Two interesting points here.
Subpart F + Subpart G = Subpart F
The first is of interest to tax lawyers only. When we say “Subpart F” we are wrong. The subject matter is actually contained in Subpart F and Subpart G. I never realized this until last night, while perusing a footnote.
Start with a lie . . .
The second point is one brought up by my friend yesterday in conversation. Subpart F achieves its desired result (anti-deferral) through a fiction. The fiction is that we will treat a corporation as a passthrough even though it is not.
As my friend says, the base assumption of Subpart F is a lie. What happens when you start from a lie?
Why are we so amazed that Subpart F has developed over 50 years into a byzantine collection of rococo logical dead-ends, cul-de-sacs, and frankly utter bullshit so convoluted it would be impossible for the Pope to keep up with the theology, let alone mere mortals running businesses and trying to go home to their families before midnight?
My friend’s thought is that the international tax system would be better served by adopting the California model. We’d blow away Subpart F. Section 367? Probably. Lots of other stuff in the Code would be blown away as well.
I can’t help but think about Section 877A here. We start from the fiction of a “make-pretend” sale on the date a person terminates U.S. citizenship or a green card.
This tiny (and seemingly sensible) lie will sprout into a monster. My guess is that in 15 years there will be a metric ton of regulatory debris and administrativia published by the Service, all of which is written with the best of intentions by well-meaning people.
But we’re starting from a lie. The expatriation rules will only get worse. (And for that blinding flash of the obvious I have Steve Toscher to thank. One day a few years ago at a tax conference I was standing between sessions, whining at a Federal official about how badly things were broken. He was standing there. He pulled me aside and said “Trust me. The LAST thing you want is for the government to write a set of rules to fix a messy situation. It only makes it worse.” The topic at hand was the FBAR debacle and the voluntary disclosure program. He was right, of course.)

RECORDED DATA
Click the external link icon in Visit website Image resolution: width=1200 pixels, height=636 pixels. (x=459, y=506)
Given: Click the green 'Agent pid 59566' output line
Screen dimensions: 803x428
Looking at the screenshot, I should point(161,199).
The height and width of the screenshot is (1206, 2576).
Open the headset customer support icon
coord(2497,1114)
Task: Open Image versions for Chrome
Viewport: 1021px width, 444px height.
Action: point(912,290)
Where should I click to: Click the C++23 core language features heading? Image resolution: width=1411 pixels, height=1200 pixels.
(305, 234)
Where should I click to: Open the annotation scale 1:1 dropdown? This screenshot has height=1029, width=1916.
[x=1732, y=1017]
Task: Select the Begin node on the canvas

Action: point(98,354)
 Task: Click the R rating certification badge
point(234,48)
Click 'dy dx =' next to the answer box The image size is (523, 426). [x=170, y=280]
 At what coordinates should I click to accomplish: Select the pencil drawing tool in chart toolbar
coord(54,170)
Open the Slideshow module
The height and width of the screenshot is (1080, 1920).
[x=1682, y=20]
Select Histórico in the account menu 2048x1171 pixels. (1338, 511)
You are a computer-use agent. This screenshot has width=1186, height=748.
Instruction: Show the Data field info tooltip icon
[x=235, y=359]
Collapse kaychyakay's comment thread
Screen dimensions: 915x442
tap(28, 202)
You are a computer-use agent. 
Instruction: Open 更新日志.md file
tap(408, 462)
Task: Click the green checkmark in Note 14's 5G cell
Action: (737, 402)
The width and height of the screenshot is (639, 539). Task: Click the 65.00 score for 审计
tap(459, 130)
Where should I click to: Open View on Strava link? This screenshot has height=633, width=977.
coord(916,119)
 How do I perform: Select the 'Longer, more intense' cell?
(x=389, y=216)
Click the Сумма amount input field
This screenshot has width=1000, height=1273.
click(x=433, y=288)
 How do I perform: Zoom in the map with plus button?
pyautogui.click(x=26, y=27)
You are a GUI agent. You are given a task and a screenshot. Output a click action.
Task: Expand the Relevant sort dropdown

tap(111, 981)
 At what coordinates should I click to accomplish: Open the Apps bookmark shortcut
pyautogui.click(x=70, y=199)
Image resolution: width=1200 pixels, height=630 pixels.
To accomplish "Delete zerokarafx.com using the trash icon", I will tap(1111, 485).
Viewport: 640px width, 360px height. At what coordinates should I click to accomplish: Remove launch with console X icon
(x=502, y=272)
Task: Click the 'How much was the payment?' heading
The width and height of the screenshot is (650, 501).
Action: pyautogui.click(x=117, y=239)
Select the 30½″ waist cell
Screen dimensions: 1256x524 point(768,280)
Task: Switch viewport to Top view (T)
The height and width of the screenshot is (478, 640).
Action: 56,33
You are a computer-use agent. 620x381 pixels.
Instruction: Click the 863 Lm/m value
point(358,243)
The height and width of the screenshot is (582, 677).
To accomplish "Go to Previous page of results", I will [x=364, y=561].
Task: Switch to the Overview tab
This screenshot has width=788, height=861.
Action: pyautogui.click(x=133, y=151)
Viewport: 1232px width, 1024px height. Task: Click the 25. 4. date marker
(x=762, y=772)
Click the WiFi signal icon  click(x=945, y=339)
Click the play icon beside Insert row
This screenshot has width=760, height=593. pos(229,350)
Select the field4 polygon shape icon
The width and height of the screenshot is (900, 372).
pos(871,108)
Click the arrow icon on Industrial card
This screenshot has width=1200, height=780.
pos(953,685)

AIM OF THE EXERCISE
Repeat the passage on Subpart F word for word, beginning at the words "Subpart F +" and stopping after "perusing a footnote.".

SOLUTION TO THIS TASK
Subpart F + Subpart G = Subpart F
The first is of interest to tax lawyers only. When we say “Subpart F” we are wrong. The subject matter is actually contained in Subpart F and Subpart G. I never realized this until last night, while perusing a footnote.